Selected Projects

(VLSI Design & Computer-aided Design)

SHyPar: Multilevel Hypergraph Partitioning via Spectral Coarsening

SHyPar significantly improves the solution quality of state-of-the-art multilevel hypergraph partitioner on ISPD98 and Titan23 datasets (VLSI design benchmarks) with unit weights (left figure: ϵ = 2%, k = 2; right figure: ϵ = 1% k = 4)

Our recent work introduces SHyPar (TCAD'25) for partitioning large-scale hypergraphs by leveraging hyperedge effective resistances and flow-based community detection techniques. Inspired by the latest theoretical spectral hypergraph clustering frameworks, SHyPar aims to decompose large hypergraphs into multiple subgraphs with few inter-partition hyperedges (cut size). A key component of SHyPar is a flow-based local clustering scheme for hypergraph coarsening, which incorporates a max-flow-based algorithm to produce clusters with substantially improved conductance. Additionally, SHyPar utilizes an effective resistance-based rating function for merging strongly connected (coupled) nodes. Compared with existing state-of-the-art hypergraph partitioning methods, our extensive experimental results on real-world VLSI designs demonstrate that SHyPar can more effectively partition hypergraphs, achieving state-of-the-art solution quality.

GRASS: Practically-Efficient Algorithms for Spectral Graph Sparsification

Our recent work (DAC'16, DAC'18, TCAD'20) introduces GRASS for extracting ultra-sparse subgraphs that can well mimic the original graph by preserving the key Laplacian eigenvalues and eigenvectors. Our latest work SF-GRASS (ICCAD'20) introduces a more scalable solver-free spectral sparsification framework. The extracted subgraphs (running GRASS with a relative condition number K) will have the following desired properties:

Any effective-resistance distance on the subgraph will be no greater than K times the original resistance distance. So spectrally-similar subgraphs can well preserve the original resistance distances.
Any cut in the original graph will be no greater than K times the cut in the subgraph. So spectrally-similar subgraphs can well preserve the original cuts.
The sparsified graph Laplacian matrix approximately preserves the original set of eigenvalues and eigenvectors, which can be leveraged as a preconditioner (with a relative condition number K) for solving the original Laplacian matrix using iterative methods (ICCAD'17, TCAD'20, TCAD'21).

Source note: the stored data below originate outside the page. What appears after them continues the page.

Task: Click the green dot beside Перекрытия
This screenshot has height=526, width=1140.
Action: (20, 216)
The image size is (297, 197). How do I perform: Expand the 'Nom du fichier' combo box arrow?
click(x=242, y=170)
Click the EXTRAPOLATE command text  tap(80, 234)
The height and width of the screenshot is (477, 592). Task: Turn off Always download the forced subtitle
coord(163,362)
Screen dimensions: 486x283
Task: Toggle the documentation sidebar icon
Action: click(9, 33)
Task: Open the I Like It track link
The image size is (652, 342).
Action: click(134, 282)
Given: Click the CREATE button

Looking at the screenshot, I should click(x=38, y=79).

inGRASS: Incremental Spectral Sparsification of Graphs and Circuit Networks

Our recent work (DAC'24) introduces inGRASS, a novel algorithm for incremental spectral sparsification of large undirected graphs that undergo frequent updates. The proposed algorithm has a nearly linear time complexity for the setup phase and can update the spectral sparsifier in O(log N) time for each incremental edge insertion to the original graph with N nodes. A key ingredient of the setup phase of inGRASS is a multilevel resistance embedding framework for efficiently identifying critical edges and detecting redundant ones leveraging a low-resistance-diameter (LRD) decomposition scheme. The update phase of inGRASS exploits low-dimensional node embedding vectors for efficiently estimating the importance and uniqueness of each newly added edge. As demonstrated through extensive experiments, inGRASS achieves up to over 200X speedups while retaining comparable solution quality in incremental spectral sparsification of graphs obtained from various datasets, such as circuit simulations, finite element analysis, and social networks.

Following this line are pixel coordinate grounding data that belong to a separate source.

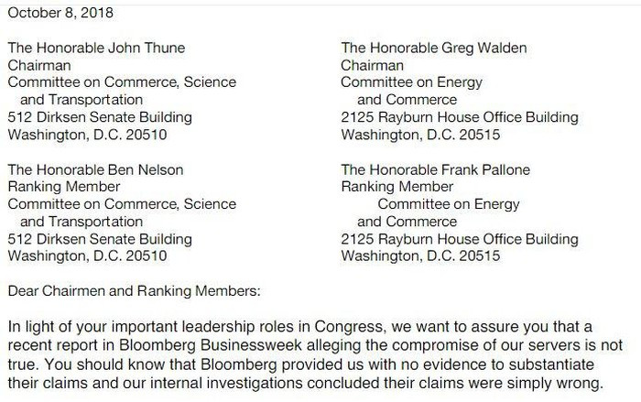Click the words "In light of" starting the paragraph
The image size is (641, 402).
39,327
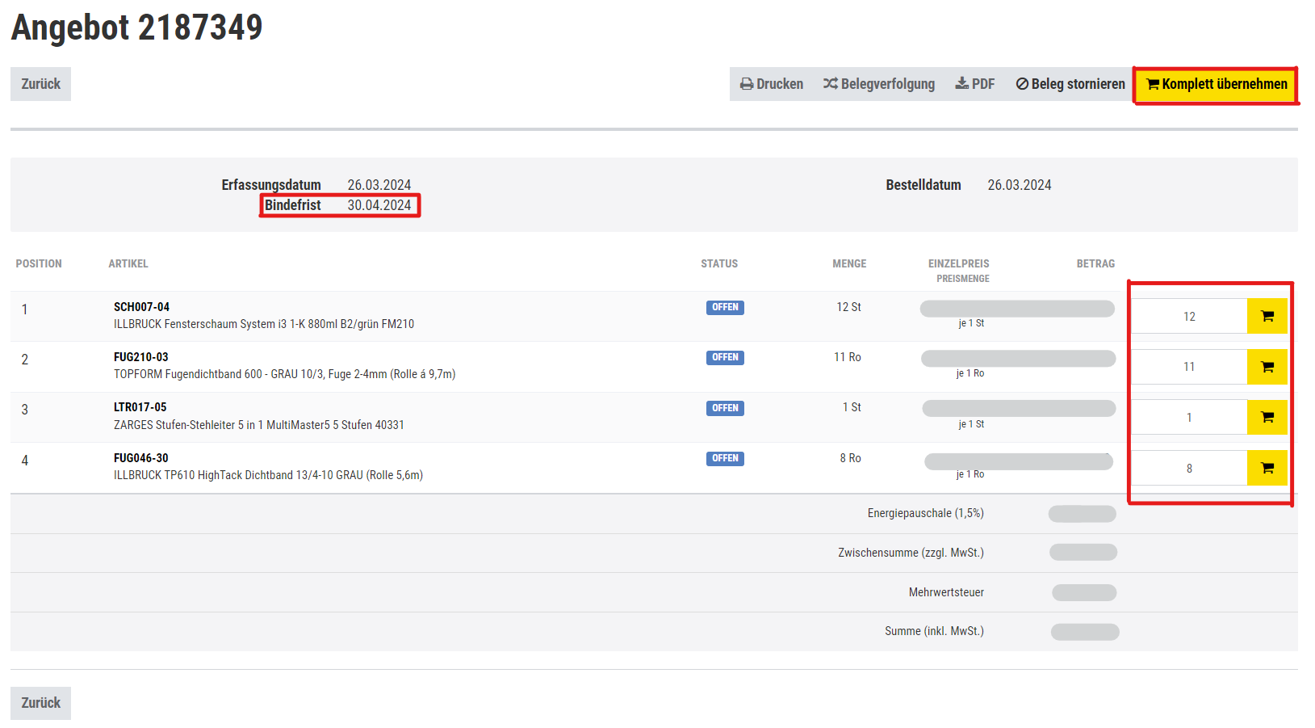
Task: Click OFFEN status badge for SCH007-04
Action: pos(725,307)
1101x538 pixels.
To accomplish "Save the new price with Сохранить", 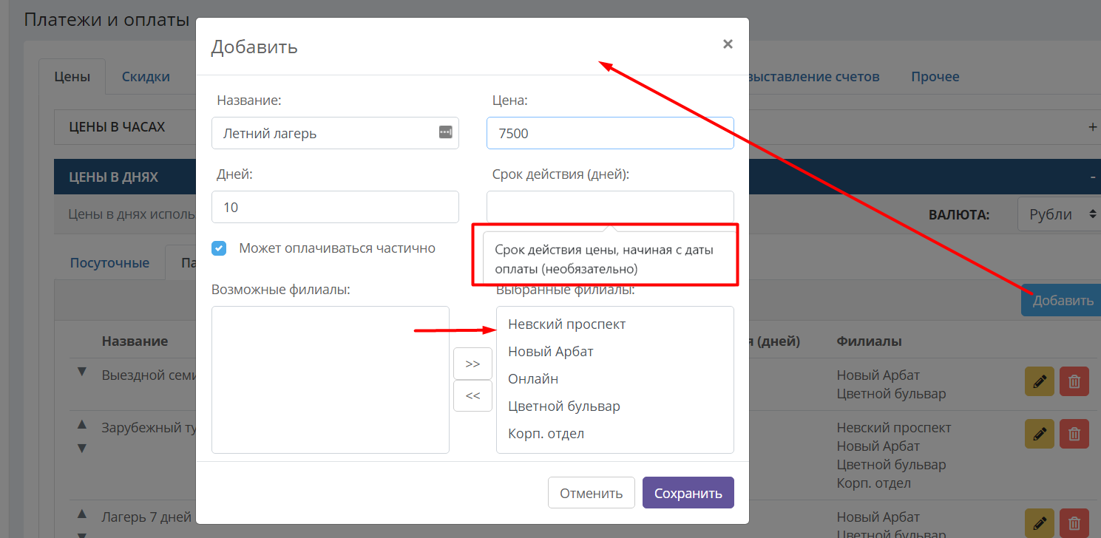I will click(688, 493).
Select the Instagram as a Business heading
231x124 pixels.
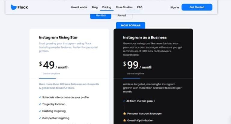(145, 38)
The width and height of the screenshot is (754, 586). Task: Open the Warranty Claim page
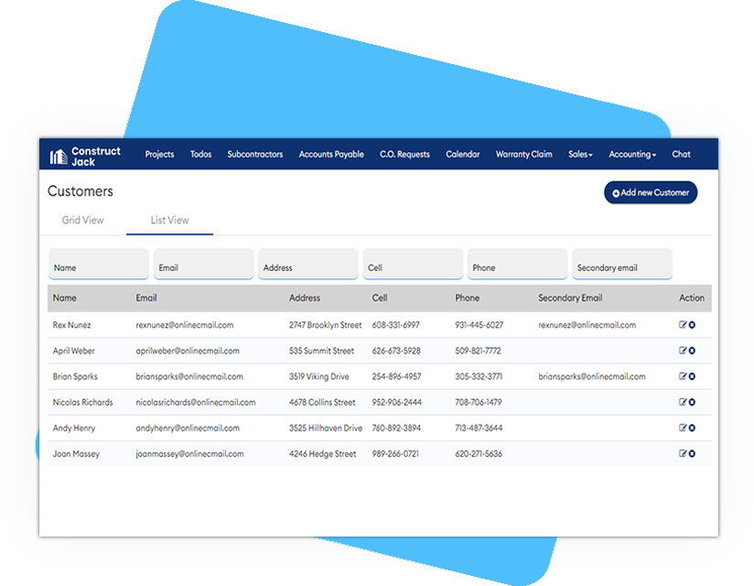pyautogui.click(x=523, y=155)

diGRASS: Directed Graph Spectral Sparsification via Laplacian Symmetrization

The diGRASS-estimated spectral sensitivities of off-subgraph edges (e1 to e19) indicate that for the directed graph (right) only including e19 into the initial subgraph (with green edges) will more significantly decrease the average (max) distances between nodes than e1, while for the undirected one (left) both edges (e1 and e19) are equally effective.

In our latest work (TKDD'24), we introduce an efficient spectral algorithm (diGRASS) for sparsifying real-world, large-scale directed graphs leveraging a spectrum-preserving Laplacian symmetrization approach. The proposed sparsification method has been evaluated using a variety of directed graphs obtained from real-world applications, showing promising results for solving directed graph Laplacians, spectral partitioning of directed graphs, and approximately computing (personalized) PageRank vectors.

HyperEF: Spectral Hypergraph Coarsening by Effective-Resistance Clustering

Comparison with hMetis for hypergraph decomposition

Our latest work (ICCAD'22) introduces a scalable algorithmic framework (HyperEF) for spectral coarsening (decomposition) of largescale hypergraphs by exploiting hyperedge effective resistances. Motivated by the latest theoretical framework for low-resistance diameter decomposition of simple graphs, HyperEF aims at decomposing large hypergraphs into multiple node clusters with only a few inter-cluster hyperedges. The key component in HyperEF is a nearly-linear time algorithm for estimating hyperedge effective resistances, which allows incorporating the latest diffusion-based non-linear quadratic operators defined on hypergraphs. HyperEF can more effectively coarsen (decompose) hypergraphs, achieving over 70× runtime speedups over hMetis and 20× speedups over HyperSF.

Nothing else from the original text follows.